Geçtiğimiz günlerde Body and Soul’da Why Life Is Better Without Plans başlıklı bir makaleye denk geldim ve itiraf etmeliyim ki son zamanlarda planlarının içinde kaybolmuş bana ilaç gibi geldi. Plan, plan, plan nereye kadar diye dertlenirken okuduktan sonra aklıma döviz kuru henüz yürekleri bugünkü kadar dağlamıyorken çıktığımız İtalya tatili geldi. Sayılı gün, görülmesi gereken yüzlerce yer, gidilmesi gereken onlarca şehir, tadılması gereken envai çeşit yemek olunca gitmeden günü gününe hatta saati saatine plan yapmıştık. Büyük çoğunluğuna uyum sağlasak da ayaklarımızda derman kalmadığı bir gün planları boşverip kafamıza göre takılmıştık. Karşımıza çıkan müzelere girip, beğendiğimiz sokaklarda durup, acıktığımızda ilk gördüğümüz yerde yemek yeyip i-na-nıl-maz eğlenmiştik. E amaç zaten eğlenmek, keyifli vakit geçirmek değil miydi? Plansız daha mutlu hissediyorsak neden her zaman bir plana bağlı hareket etmek için kendimizi zorlayalım ki?

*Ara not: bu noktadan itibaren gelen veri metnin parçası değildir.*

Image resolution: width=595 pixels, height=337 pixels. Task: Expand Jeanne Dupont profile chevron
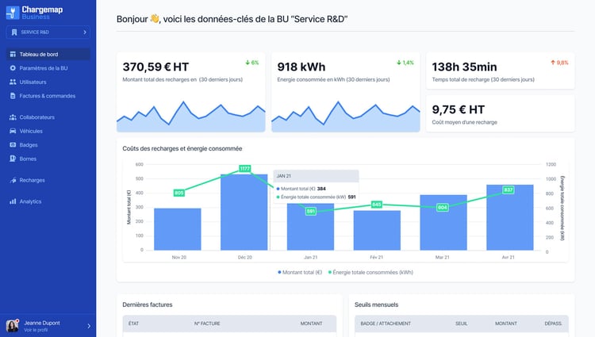coord(88,326)
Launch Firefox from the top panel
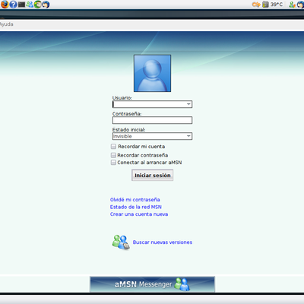 [5, 5]
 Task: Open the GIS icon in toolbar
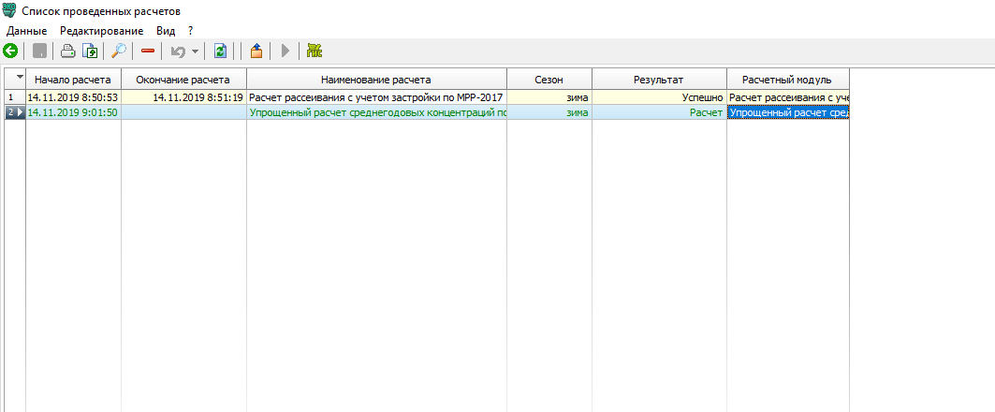[314, 52]

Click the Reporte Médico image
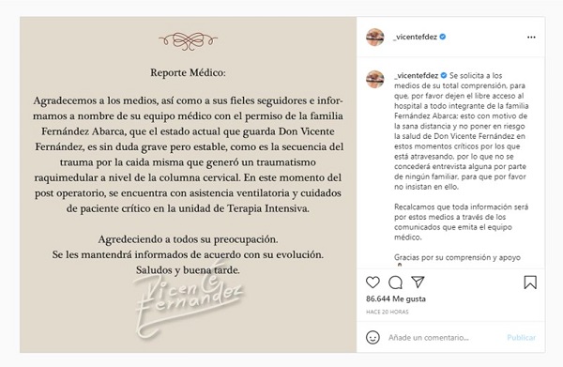point(189,184)
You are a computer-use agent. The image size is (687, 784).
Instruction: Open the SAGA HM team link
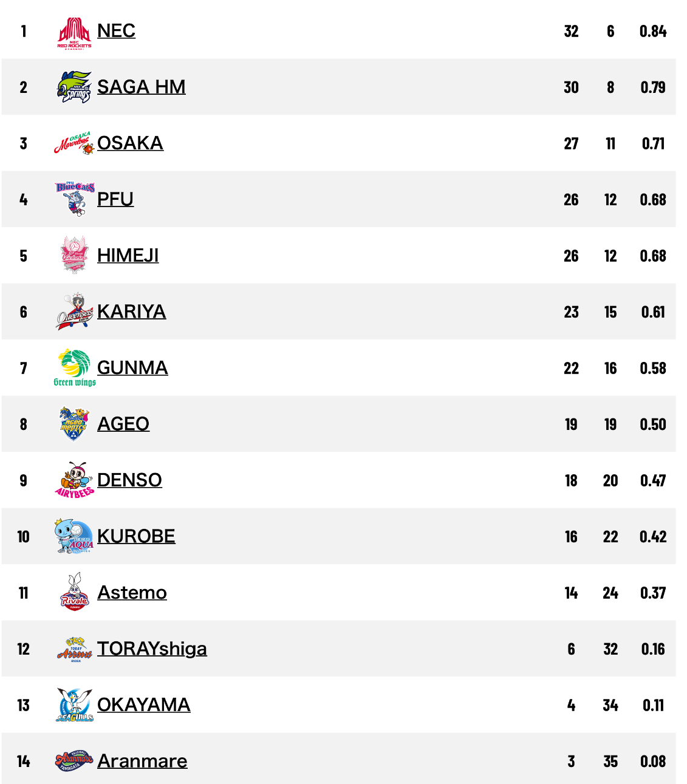141,87
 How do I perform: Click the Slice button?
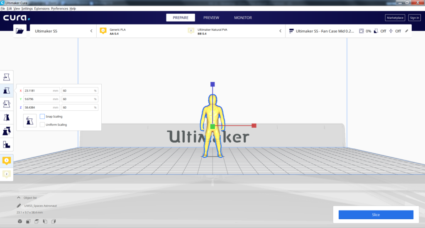[376, 215]
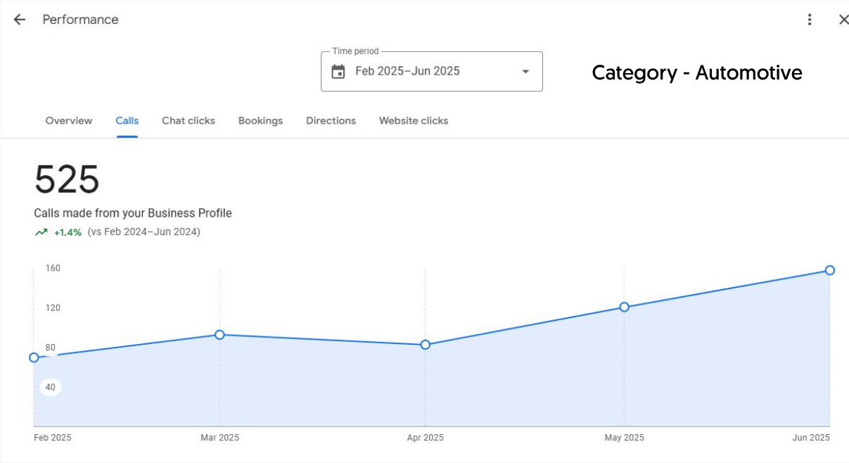The height and width of the screenshot is (463, 849).
Task: View the Directions tab
Action: pyautogui.click(x=331, y=120)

Marisa Bate tarafından kaleme alınan makalede “Hiçbir şey bilinmeyenin, sürprizin ve olasılığın heyecanını yenemez. Hiçbir şeyin ekarte edilmesini istemiyorum. Her kapının açılmasını istiyorum; büyük ve küçük planların sorunu da bu. Bazı kapıları kapatıyorlar. Bazı şeyleri dışlıyorlar. Ve 21 yaşında, o kumsalda, denize ve olabilecek her şeye bakma hissini asla kaybetmek istemiyorum. Bu, damarlarımda sihir gibi sızlıyor, şimdi bile. Peki, ihtiyacım yokken neden bundan vazgeçeyim? Neden herhangi bir şeyi ekarte edeyim? Neden plan yapayım?” kısmı birçok yeni ışık yaktı zihnimde, ruhumda ve bu ‘plansızlık’ vurgusu beni içine çekmeyi başardı, plansızlık üzerine biraz daha okuma yapmak istedim. Sonuç: Plansızlığın da en az plan yapmak kadar hayat değiştirici bir yönü olduğu.

Daha fazla ‘olasılık’

Yaşam, sonsuz ihtimaller denizi. Her an beklenmedik olaylara, heyecan verici sürprizlere, mutluluk dolu yeniliklere gebe. Aşk, iş, fırsatlar ve daha birçok olasılığı içerisinde barındıran anların farkına varmak için, planların esiri olmamak şart. Belki de farkında olmadan yaptığımız planlara sıkı sıkıya bağlandıkça dar bir pencereden izliyoruzdur hayatı ve planları bazen kaldırdığımızda ya da esnettiğimizde tüm ihtimalleri kucaklamaya hazırlıyoruzdur kendimizi.

Daha fazla ‘anda kalma’

Planla  eş anlamlı sayılabilecek bir kelime varsa, o benim için kesinlikle ‘endişe’dir. Bana göre plan demek sürekli bir şeyler hakkında düşünmek, ya öyle olursa, ya böyle olursa diye endişelenmek, zihni belki de hiç gerçekleşmeyecek olumsuzluklarla doldurmak demek. Bu yüzden de anda kalamayıp gelecekle meşgul olmak demek. Oysa ki, plansızlığın güzel yanı anda kalma becerisini de desteklemesi. Bir plan yapmadıysak zaten gelişine anı yaşamaz mıyız?

Daha fazla ‘özgürlük’

Kalbimizin sesini ‘gerçekten’ dinlemeyi başarabilmek kadar özgürlük verici bir his var mı? Aklınızdan, gönlünüzden geçeni dinleyip, içinizden geldiği gibi yaşadığınızda ve herhangi bir plan tarafından kontrol edilip, kısıtlanmadığınızda özgürlüğün tadı sizce de daha iyi çıkmaz mı? Plansız olmanın verdiği özgürlük hissi, ‘yaşıyorum bu hayatı’ diyebilmenin en güzel yolu bence. Planlara bağlı kalmak özgürlüğümüzden çalacaksa bazen bırakalım planlar eksik kalsın.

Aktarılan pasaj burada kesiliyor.